Commer's involvement in the schools goes back at least a decade ago, when the Cumberland PTO raised funds for a new playground. Commer remembers wearing a miniature flier pinned to her coat to promote the effort and help the PTO raise $100,000 over nine months. They also organized volunteers to install the playground equipment.
Two years ago, Commer worked with other parents to buy SMART Boards for all classrooms at Whitefish Bay Middle School.
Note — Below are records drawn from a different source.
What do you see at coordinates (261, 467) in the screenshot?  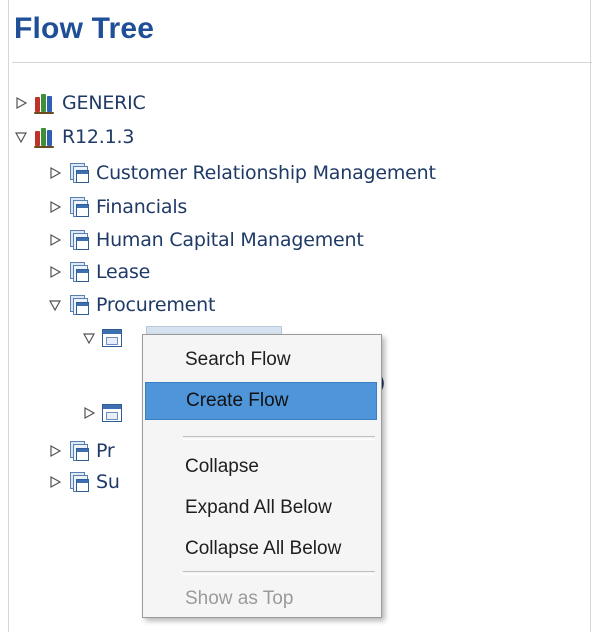 I see `menu-item-collapse: Collapse` at bounding box center [261, 467].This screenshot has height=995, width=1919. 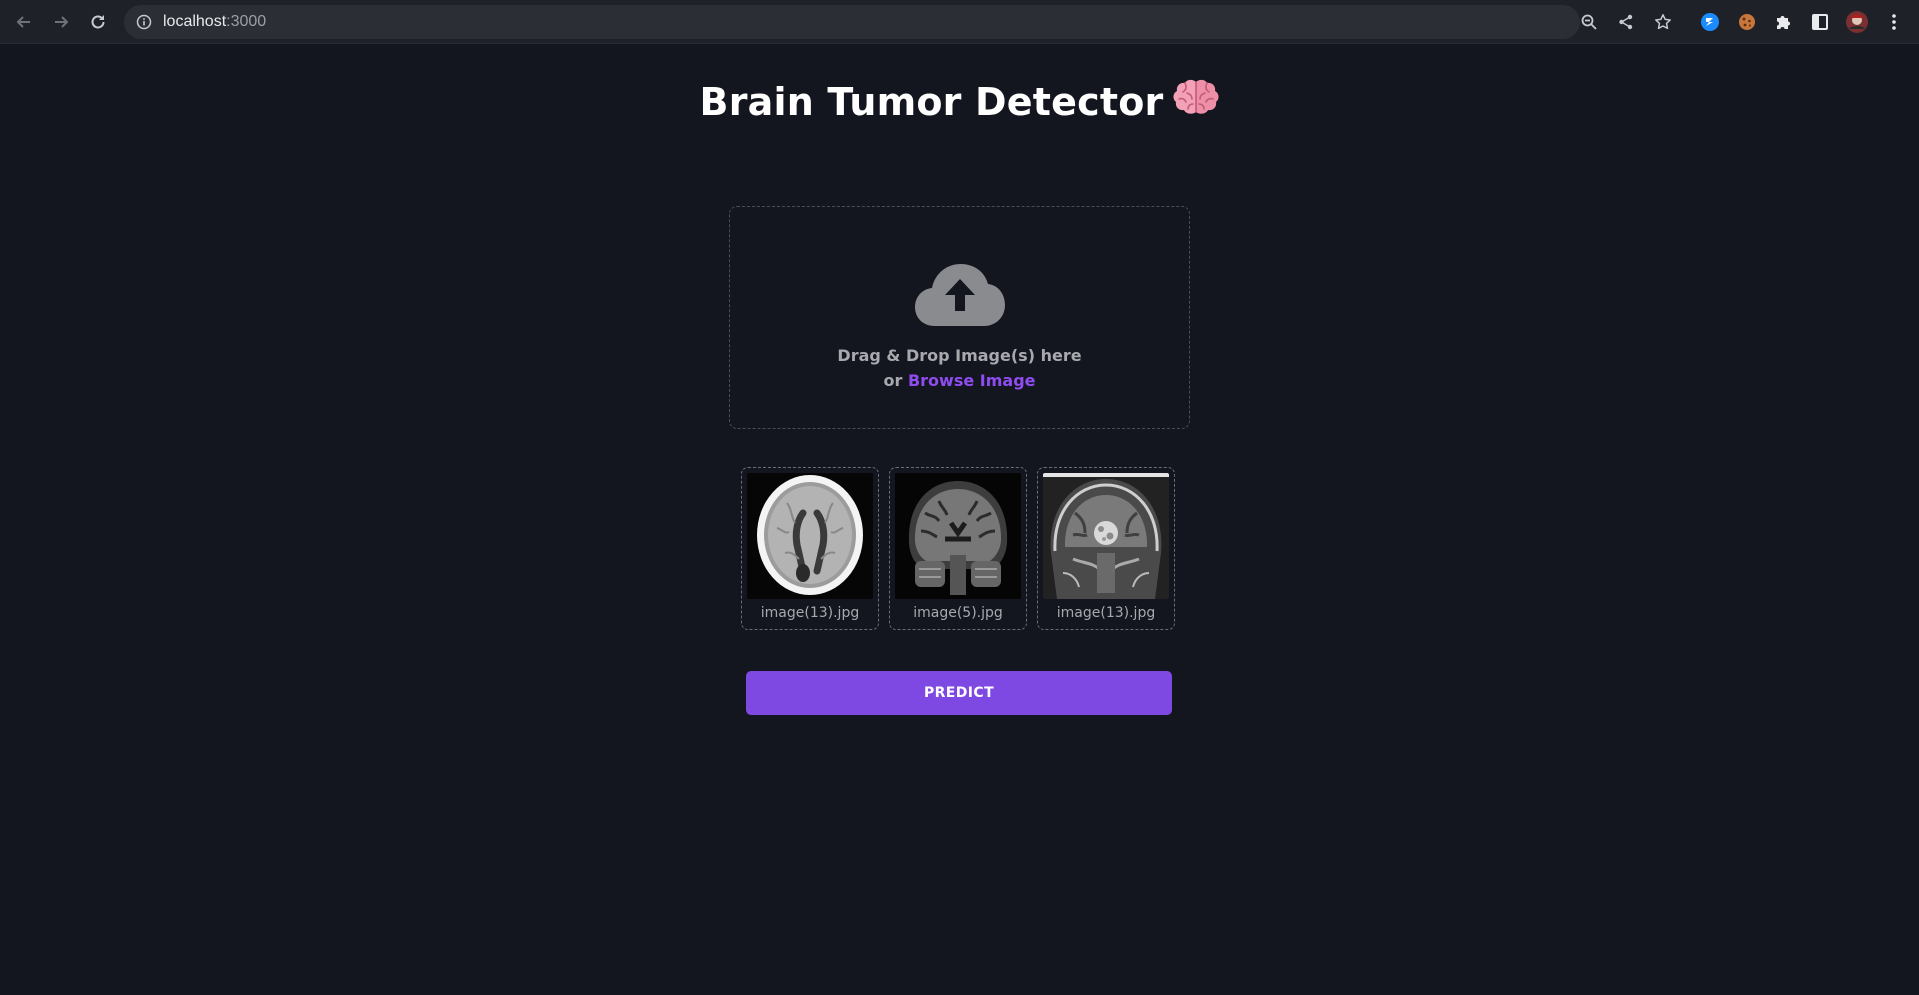 I want to click on reload-icon, so click(x=98, y=22).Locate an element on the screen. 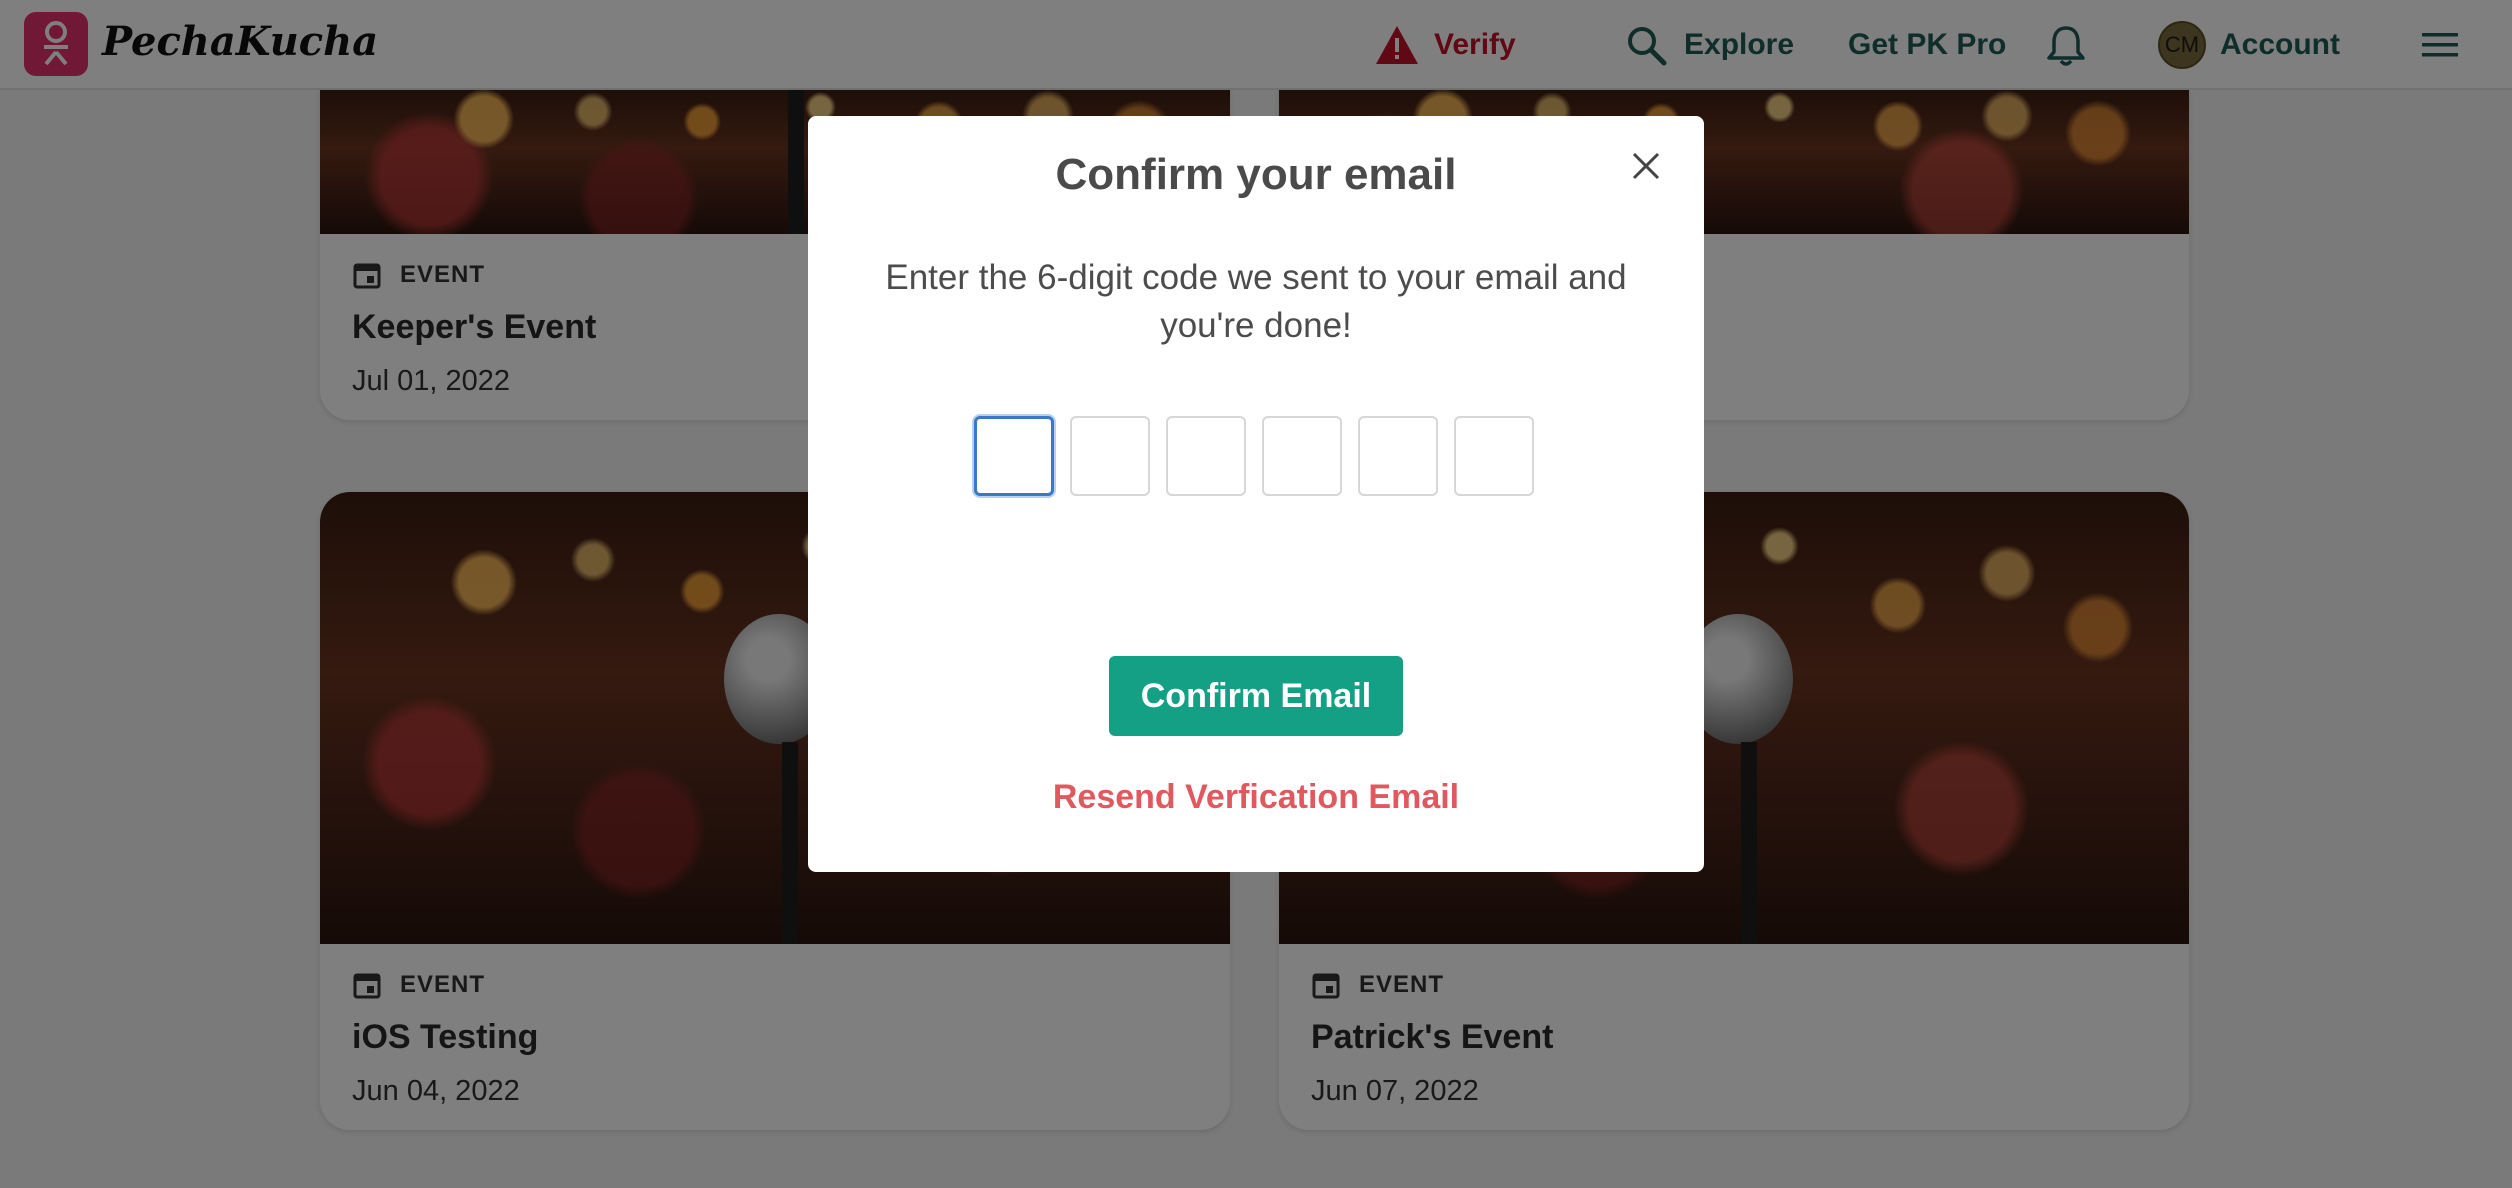 The height and width of the screenshot is (1188, 2512). verification-code-inputs is located at coordinates (1262, 456).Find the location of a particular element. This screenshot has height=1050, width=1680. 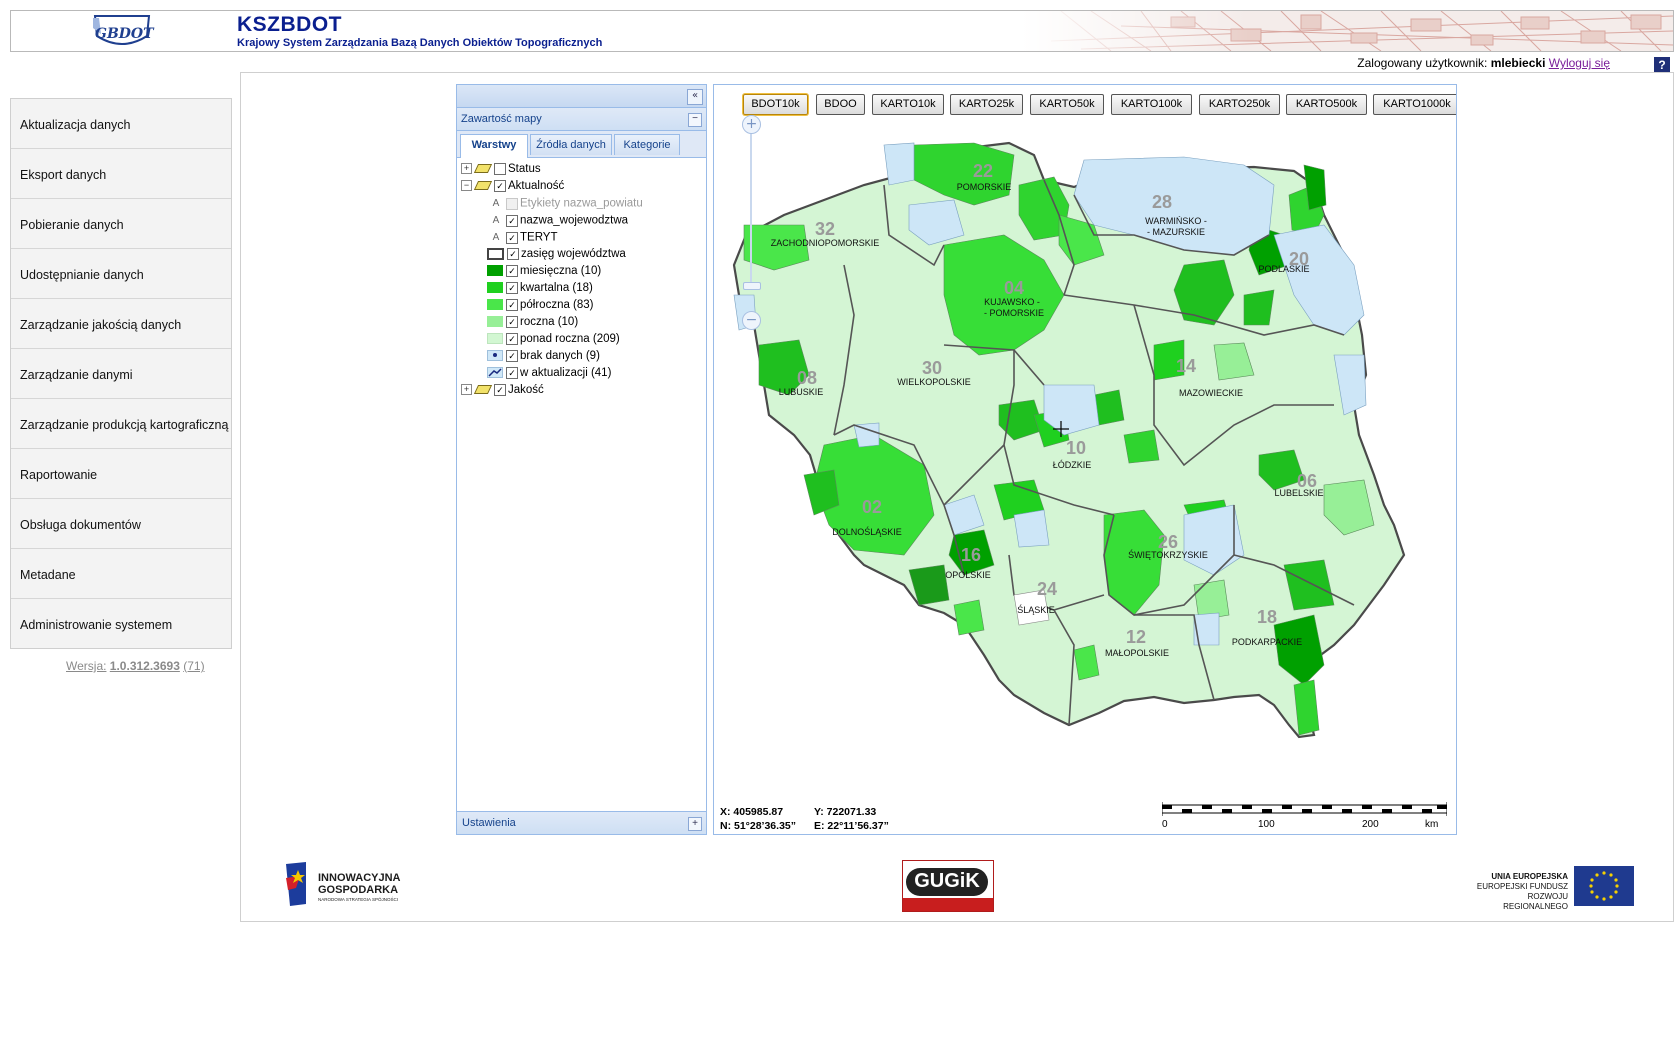

text-layer-icon: A is located at coordinates (496, 238).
The fundraising group raised $26,000, and an anonymous donor gave a $20,000 matching donation to bring the grand total to $46,000.
All of these efforts are made possible due to the close community connections Commer has made over her lifetime in Whitefish Bay.
"She knows every person in Whitefish Bay," said her daughter Livy, a sophomore. "Try going to Sendik's with her, it's impossible."
Ellen Cook, one of Commer's friends who nominated her for this recognition, said Katie wears her heart on her sleeve, so those around her feed off of her energy to make positive change in the community.
For these reasons, Commer deserves recognition as Person of the Year - a title she humbly suggests belongs to any of the other community-minded residents of Whitefish Bay.
"She's very humble. She's not doing any of this for any other reason than to help others," Cook said. "I think Katie's specialness is that she's humble about what she does."